Prompting have become one of the most important and valuable skill to learn in 2025 defeating coding. But how to learn it?? One of the most important source in Google’s Prompt Engineering Course . This course is total 9hrs long and is devided in 4 modules. Now if you don’t have 9hrs to put in it. I am going to summarize it with covering all the important topics.
Let’s start : This course is covered in 4 modules
- Start writing prompt like a pro
In this module course first introduce us to basic techincal definition of prompt ” Prompting is the process of providing specific instruction to a gen AI tool to receive new information or to acheive a desired outcome on a task .
This module’s main highlight is is 5 step Framework
- Task
What do you want AI to do for you . What information do you want from the gen AI? Like tell me about 2008’s financial crash . now you are using it just like a google it will find the an article from the internet and paste it infront of you . So what’s real way to interact it with .Let’s play a game first put this simple prompt “tell me about 2008’s financial crash”in Chat gpt or Gemini whatever model do you like and read the answer
Now give it a persona tell it ” you are an Economic expert tell me about 2008’s financial crash” now read it. much better and detailed answer isn’t it .
Now detail the persona prompt write ” You are an Economic expert with 100 hundred years of experience in teaching economics . Tell me about 2008’s financial crash ” now read the answer shocked are’nt you .
2. Context
Here context means giving detail about that topic . What kind of answer are you expecting ? What you already know like ‘ I know the basics but i want to understand derivatives part better . The type of narrative style you are expecting – thriller , cinematic
3. Refrence
If you have any example like a type of video or article that you liked .You can give it and tell to copy the writing style or what should be level of detail .
4. Evaluate
Using an AI model is not about giving the question and getting the answer . It’s a multi step process once you get the response evaluate it and tell what you liked what you don’t like i like the storytelling but article is not covering the topic in detail .
5. Iterate
Keep repeating the evaluation part again and again untill you get the preffered response
Methods of iteration
- Revisit the prompt framework make sure it is written in 5 steps framework Task ,Context ,Refrence , Evaluate , iterate
2. Avoid the writing prompt in long paragraphs , Break it into smaller short sentences and write them one after another . See the model like your friend instead of telling things all at once he will be able to understand better if you say to him things one by one clearly
For Example : ( one method of writing prompt )Tell me about 2008’s financial crisis in detail act like an economist with 100 years of experience . Cover all the important topics . Storytelling should be thriller. I know some of the basics part i want to understand derivatives part better . Also include images in it .
(Another method ):
. Act as an Economist with a 100 years of experience.

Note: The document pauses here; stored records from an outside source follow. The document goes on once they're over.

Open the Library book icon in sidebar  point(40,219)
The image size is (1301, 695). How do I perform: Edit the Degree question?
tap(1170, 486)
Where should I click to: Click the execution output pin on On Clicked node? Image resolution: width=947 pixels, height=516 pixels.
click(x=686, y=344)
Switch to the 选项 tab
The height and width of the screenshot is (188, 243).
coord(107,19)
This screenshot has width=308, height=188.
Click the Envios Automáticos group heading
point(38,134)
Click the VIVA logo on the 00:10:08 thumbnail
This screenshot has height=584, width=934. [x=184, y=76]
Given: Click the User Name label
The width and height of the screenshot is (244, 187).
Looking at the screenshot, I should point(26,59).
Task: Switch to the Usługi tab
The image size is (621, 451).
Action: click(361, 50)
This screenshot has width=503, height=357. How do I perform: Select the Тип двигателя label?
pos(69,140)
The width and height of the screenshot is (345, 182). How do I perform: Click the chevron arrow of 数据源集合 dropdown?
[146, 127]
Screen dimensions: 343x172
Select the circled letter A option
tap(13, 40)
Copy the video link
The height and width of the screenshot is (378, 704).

. Teach me about 2008's financial crisis in detail
. I know the basic part so avoid it focus more on derivative part.
. Storytelling should be thriller with good hooks .
3. Try to give model a different perspective in this case i liked this example
very much
(One perspective ): Write a marketing advertisement about our multipurpose sport shoes
(Another perspective ) : Write a story about how our multi purpose shoes products fits in to the lives of our target customers demographics .
4. Have you ever noticed suppose we go to a shopping mall with a new friends and he tells you to choose clothes for his birthday party then we will get overwhelmed by types of clothes and no. of clothes present . But then he tells he don't like modern genz clothes , it gets a little bit easier then he tells he don't like dark coloured clothes it becomes more easier for us . Same happens in the case LLMs so introduce constraint , what you don't want
Multi Modal Prompting
Multi modal prompting means giving more than one type of input to AI model like giving an text prompt then also giving an image or video for refrence . Generate an marketing ad. for our shoes it should look something like this you upload an image of a advertisement you liked
Biases : AI systems are trained on human-generating content often inadvertently inherit the biases present in that content including those related to gender or race .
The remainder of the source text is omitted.